Great videos I’m a big fan of your videos and the amazing content, as a pilot myself I believe there’s a lot to learn from these videos and the breakdown of the events help us to learn and make better decisions, however just a little question about the UTC time, isn’t Doha UTC+3 ? Again thank you so much for the videos great job and greetings to you and your entire team !
I want to thank you! I've always struggled when flying with anxiety , panic, and nausea. Thanks to your videos, I knew what was happening every step of the way from PHL to OHR to Kalispell. No fear, just fun!
*Thanks for watching send a direct message right away on the above number,,,,,*
Thanks Petter for a great video as always!!! I know some airports allow CAT III approaches - Would this have helped in this case? (at the original destination). I also heard of an auto-land options (CAT IIIc I think) -can someone elaborate on when and how this is allowed? Petter, can you do a video on the very interesting subject of auto-land?
I was a PAX on a domestic flight in Greenland on a DASH-8. The pilot made several go-arounds, and finally, we went back where we started from, and made a safe landing. I also felt that something is wrong.
I’ve had the “pleasure” of flying on 3 commercial flights that had to declare an emergency (engine fire, flaps failing to deploy and fuel) but I’ve never been on a flight that required more than a single go around (and only 2 of those that I remember). This would be terrifying as a passenger.
OP probably travels by air quite a lot.Maybe.😬
Please share your contact details, so that we can check in advance that you are not flying on the same flight we are planning to board 😂
Lemme know where you go, so I make sure to take another plane :D
Thank you Petter. Your videos always make my week. You and yours have one of the best IDclips experiences out there. Peace, love, and wheels up vibes from Northern California!

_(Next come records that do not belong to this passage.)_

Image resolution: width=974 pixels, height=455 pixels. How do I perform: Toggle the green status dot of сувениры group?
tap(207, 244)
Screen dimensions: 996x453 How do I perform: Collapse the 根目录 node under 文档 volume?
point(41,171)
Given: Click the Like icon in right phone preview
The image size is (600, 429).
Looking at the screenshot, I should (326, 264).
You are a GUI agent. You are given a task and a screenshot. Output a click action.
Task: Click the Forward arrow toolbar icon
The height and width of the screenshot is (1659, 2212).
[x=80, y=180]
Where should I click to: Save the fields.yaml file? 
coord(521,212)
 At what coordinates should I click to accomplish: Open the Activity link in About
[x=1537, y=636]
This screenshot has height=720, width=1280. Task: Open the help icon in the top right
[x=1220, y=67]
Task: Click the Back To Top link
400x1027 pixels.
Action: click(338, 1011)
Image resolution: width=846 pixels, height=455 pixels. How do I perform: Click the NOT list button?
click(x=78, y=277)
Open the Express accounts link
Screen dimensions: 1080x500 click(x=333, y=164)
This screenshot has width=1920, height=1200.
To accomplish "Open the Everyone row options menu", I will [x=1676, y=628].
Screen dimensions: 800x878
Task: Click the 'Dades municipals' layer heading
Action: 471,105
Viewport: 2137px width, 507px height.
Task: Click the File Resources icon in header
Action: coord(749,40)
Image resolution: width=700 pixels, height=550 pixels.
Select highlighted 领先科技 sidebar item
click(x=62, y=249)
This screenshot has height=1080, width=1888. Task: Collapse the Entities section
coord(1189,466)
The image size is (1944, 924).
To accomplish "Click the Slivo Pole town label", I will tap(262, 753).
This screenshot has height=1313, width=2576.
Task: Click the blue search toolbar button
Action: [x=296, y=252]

Landed with Ryanair in FMM on the 3rd attempt due to low clouds less than 10 years ago. Weather certainly didn't double on the 3rd compared to the 2nd. About 2 seconds between seeing the ground and touching down, and this on CAT I. So no clue what Mentour pilot is talking about regarding his airline's policy.
It’s frightening to know that it is the Captain’s decision in regards to fuel level and there is a potential for minimum levels to be chosen if benefit arises from economic pressures.